● Task instructions
For the entries below, say how many lines hold the word "computer", with the number as the only reply.

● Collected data
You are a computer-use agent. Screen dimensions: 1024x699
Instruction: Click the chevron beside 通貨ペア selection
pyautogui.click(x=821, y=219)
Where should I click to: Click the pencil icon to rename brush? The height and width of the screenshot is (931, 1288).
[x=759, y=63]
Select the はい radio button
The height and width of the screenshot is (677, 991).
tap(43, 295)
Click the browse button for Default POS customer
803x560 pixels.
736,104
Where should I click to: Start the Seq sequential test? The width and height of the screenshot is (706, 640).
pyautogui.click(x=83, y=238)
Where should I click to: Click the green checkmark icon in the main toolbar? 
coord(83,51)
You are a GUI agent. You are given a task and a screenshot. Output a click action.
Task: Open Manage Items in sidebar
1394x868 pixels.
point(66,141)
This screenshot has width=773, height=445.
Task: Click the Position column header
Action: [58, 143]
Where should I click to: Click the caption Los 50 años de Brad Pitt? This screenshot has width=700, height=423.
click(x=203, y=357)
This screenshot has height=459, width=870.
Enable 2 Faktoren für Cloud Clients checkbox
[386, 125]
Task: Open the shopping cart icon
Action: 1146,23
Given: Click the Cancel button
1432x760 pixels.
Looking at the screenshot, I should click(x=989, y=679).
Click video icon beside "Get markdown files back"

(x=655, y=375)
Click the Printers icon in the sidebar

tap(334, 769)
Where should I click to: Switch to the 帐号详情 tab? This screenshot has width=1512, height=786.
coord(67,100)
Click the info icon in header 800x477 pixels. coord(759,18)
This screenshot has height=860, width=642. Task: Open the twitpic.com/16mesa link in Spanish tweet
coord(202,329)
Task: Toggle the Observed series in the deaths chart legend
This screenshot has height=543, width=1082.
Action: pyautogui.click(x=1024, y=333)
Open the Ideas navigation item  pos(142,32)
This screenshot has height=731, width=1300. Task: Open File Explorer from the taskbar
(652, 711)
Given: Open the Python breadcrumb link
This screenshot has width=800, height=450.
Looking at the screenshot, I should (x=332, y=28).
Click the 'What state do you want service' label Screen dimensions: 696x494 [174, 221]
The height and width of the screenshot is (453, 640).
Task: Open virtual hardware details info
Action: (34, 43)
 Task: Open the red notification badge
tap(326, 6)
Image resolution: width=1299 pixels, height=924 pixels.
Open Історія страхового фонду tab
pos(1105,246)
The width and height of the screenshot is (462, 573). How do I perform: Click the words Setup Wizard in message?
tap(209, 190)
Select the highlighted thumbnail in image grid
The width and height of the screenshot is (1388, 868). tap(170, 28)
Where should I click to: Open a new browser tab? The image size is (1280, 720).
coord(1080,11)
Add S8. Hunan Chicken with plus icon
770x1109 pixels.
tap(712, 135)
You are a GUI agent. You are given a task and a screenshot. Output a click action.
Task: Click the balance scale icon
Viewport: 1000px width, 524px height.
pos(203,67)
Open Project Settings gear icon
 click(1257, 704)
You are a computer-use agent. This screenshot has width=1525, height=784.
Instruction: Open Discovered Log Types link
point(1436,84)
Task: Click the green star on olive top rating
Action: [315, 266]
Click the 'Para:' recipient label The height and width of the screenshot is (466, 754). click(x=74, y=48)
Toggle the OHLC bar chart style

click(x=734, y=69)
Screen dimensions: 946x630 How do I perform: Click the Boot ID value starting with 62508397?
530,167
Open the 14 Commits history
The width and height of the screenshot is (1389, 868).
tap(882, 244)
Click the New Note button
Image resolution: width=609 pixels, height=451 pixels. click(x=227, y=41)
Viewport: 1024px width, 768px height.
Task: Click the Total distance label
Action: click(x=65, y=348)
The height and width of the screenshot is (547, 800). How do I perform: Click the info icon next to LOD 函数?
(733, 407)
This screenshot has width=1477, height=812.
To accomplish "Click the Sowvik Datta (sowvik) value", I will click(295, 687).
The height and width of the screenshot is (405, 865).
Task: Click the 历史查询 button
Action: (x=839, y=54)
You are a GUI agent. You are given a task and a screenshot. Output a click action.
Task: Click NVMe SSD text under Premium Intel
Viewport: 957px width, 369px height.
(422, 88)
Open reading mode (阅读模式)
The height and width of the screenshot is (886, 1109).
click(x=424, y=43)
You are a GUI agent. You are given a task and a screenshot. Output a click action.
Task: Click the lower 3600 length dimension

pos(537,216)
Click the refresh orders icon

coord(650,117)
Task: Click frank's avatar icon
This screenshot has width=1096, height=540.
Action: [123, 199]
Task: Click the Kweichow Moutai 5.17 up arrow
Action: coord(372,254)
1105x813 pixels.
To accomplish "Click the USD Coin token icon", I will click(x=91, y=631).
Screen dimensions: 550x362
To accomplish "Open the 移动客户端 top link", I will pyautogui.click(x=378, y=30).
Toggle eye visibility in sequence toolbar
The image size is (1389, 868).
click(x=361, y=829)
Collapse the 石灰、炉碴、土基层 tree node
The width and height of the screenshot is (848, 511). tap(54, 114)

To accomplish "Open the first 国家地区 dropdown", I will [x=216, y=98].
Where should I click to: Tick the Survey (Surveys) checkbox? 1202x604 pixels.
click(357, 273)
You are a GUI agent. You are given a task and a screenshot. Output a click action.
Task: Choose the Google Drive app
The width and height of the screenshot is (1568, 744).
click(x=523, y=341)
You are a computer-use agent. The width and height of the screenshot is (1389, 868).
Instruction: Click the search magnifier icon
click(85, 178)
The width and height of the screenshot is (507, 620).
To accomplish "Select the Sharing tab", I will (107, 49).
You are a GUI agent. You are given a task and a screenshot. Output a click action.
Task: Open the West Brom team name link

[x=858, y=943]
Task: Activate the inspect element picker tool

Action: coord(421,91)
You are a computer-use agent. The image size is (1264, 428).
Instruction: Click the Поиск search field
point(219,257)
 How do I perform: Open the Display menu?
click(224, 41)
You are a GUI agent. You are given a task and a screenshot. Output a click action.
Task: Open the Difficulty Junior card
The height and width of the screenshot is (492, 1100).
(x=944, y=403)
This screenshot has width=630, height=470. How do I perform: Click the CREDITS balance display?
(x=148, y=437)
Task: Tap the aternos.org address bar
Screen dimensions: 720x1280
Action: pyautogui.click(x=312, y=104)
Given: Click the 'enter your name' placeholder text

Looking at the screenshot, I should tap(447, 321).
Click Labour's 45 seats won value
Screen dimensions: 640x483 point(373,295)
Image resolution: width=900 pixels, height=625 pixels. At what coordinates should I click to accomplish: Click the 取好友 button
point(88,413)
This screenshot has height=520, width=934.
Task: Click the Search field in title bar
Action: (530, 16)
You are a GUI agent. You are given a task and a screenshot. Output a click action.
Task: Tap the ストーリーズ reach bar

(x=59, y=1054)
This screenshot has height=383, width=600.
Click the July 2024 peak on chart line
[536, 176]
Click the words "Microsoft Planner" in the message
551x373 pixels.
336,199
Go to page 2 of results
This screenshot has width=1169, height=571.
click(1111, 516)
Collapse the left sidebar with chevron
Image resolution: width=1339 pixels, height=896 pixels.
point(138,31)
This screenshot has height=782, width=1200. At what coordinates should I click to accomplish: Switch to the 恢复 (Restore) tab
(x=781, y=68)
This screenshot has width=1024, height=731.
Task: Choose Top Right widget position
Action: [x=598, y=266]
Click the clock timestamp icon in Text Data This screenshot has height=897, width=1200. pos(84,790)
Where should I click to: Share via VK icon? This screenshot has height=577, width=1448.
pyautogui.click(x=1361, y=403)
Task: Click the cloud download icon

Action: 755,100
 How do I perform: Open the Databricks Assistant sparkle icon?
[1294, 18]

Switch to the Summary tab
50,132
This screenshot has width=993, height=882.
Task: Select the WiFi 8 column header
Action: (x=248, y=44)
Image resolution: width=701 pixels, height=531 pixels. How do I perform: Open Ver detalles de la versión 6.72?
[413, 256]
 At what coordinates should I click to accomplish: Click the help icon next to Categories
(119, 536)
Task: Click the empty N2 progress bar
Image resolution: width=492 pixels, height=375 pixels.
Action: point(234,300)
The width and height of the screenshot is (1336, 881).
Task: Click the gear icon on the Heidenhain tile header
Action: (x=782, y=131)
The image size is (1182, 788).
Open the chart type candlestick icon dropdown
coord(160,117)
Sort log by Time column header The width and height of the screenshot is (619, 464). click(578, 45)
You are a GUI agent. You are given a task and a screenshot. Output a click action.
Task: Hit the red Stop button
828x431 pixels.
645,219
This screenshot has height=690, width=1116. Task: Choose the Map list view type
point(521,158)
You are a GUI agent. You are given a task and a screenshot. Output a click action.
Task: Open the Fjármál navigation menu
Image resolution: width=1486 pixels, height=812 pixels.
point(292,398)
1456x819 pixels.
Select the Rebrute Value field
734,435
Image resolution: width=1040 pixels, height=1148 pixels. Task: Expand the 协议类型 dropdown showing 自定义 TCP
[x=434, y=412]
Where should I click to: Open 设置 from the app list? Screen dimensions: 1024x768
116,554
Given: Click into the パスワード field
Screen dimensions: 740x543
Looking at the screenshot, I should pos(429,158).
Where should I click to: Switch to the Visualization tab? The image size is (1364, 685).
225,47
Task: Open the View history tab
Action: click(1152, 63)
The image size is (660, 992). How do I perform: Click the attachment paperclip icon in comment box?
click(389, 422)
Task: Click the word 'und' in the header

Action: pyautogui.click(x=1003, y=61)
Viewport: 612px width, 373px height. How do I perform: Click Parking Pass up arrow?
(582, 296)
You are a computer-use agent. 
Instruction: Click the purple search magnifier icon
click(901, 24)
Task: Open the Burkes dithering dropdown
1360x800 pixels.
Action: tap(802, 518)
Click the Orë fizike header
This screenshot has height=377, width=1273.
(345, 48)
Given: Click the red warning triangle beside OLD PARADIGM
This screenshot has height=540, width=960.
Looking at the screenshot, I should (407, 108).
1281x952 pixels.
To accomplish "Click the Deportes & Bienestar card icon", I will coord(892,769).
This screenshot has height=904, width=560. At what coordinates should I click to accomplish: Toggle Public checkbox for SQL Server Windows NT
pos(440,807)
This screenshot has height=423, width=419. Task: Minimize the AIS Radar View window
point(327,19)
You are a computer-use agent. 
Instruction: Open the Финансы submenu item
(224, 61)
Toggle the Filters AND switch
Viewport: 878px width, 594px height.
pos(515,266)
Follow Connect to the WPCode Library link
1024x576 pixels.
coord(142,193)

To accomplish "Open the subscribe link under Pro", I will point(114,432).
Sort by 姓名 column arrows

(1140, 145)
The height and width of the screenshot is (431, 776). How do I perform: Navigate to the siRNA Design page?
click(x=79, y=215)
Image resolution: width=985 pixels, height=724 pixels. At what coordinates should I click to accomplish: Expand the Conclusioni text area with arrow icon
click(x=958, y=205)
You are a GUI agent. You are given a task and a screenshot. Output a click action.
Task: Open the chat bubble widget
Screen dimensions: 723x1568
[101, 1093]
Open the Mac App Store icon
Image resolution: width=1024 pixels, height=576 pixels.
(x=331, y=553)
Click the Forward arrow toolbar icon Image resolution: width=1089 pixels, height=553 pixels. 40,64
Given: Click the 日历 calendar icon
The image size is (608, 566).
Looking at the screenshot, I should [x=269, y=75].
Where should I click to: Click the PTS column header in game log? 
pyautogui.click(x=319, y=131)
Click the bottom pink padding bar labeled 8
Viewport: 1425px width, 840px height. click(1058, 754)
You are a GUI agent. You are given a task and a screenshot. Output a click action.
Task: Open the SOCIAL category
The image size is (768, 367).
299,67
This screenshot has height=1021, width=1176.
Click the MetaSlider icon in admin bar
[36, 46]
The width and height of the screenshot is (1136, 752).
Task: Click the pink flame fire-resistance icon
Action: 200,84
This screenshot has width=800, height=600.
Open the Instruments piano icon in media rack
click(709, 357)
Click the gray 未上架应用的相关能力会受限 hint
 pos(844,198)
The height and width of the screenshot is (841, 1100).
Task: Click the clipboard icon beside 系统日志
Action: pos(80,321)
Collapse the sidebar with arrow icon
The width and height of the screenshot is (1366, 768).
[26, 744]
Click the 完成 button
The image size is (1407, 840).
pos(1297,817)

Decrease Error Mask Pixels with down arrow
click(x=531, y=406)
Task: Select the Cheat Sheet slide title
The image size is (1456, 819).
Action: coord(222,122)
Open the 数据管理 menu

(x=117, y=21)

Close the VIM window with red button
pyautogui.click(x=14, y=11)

● Response to the exercise
6